Twenty-eight paintings were on display, most of them from Ahmad’s 2008 show The Labyrinth, also held at the Ejaz Art Gallery. The rest were acquired by gallery owner Muhammad Ramazan from the Chawkandi Art Gallery’s exhibition A Virtuous Perversion in Karachi in 2009.
Noted artists such as Saeed Akhtar, Asad Faruki and Dr Khalid Mehmood attended the opening. Most of the work was gouache on wasli, particularly the pieces from the 2008 exhibition. Some acrylic on canvas from Ahmad’s 2009 collection was also on display. The exhibition will run until October 16.
The exhibition at Ejaz Gallery has attracted controversy after Ahmad pulled out of the show, which was originally to display his new, unseen work. He posted on Facebook and called up colleagues and journalists over the last week to accuse the gallery of dishonesty in its dealings with him.
Copies of a letter representing the gallery’s point of view were handed out to guests as they arrived at the opening. It accused Ahmad of lacking professionalism, saying that Ejaz Gallery had “introduced” his work in 1999 and had helped him display his paintings in Malaysia in 2011 and at the British Parliament in 2012.
“The gallery has always maintained a professional attitude. We celebrate the achievements of our artists and intellectuals. We all need to realise that immature behaviour has no place in the professional world,” it read.

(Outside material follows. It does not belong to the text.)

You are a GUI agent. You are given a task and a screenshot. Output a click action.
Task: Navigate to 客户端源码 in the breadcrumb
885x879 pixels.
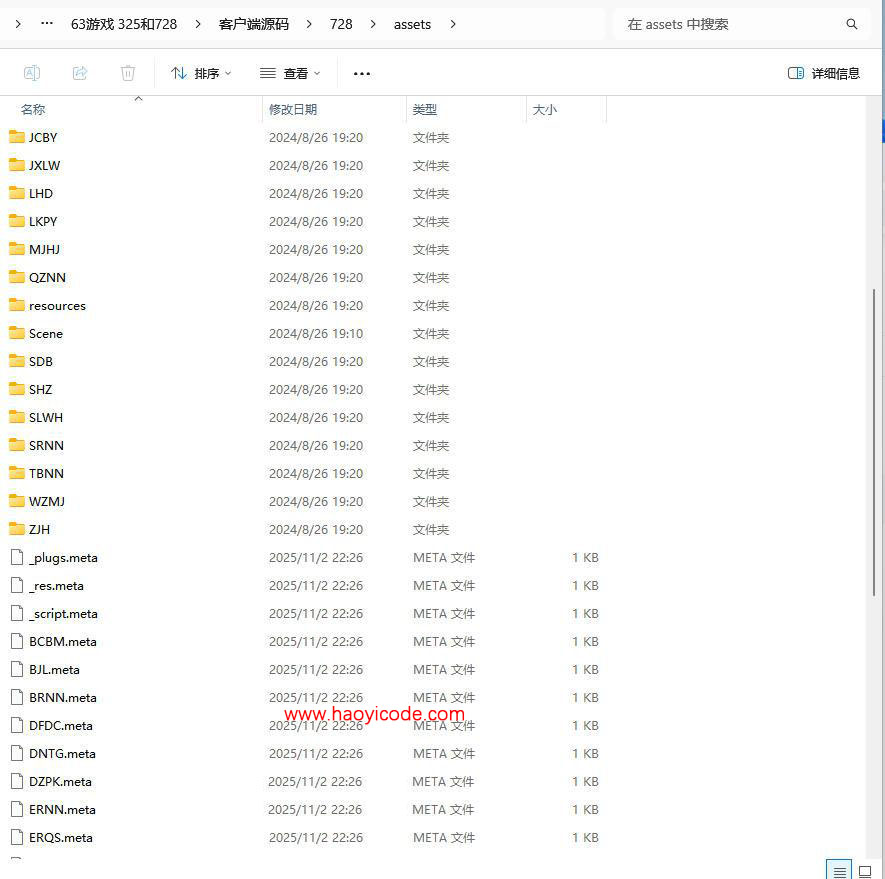point(252,23)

The letter has also been posted on the Ejaz Art Gallery Facebook page and website.
Ahmad had earlier said that the dispute with the gallery arose over the cost of printing brochures for the exhibition.
Gallery manager Zahid Saeed said that Ahmad had demanded that the gallery pay the entire cost of the printing. “He had also wanted his work priced higher, starting at Rs300,000 for a 12-inch by 12-inch gouache on wasli. We told him that was too high,” he said.
The works on display at the exhibition are priced between Rs125,000 and Rs375,000.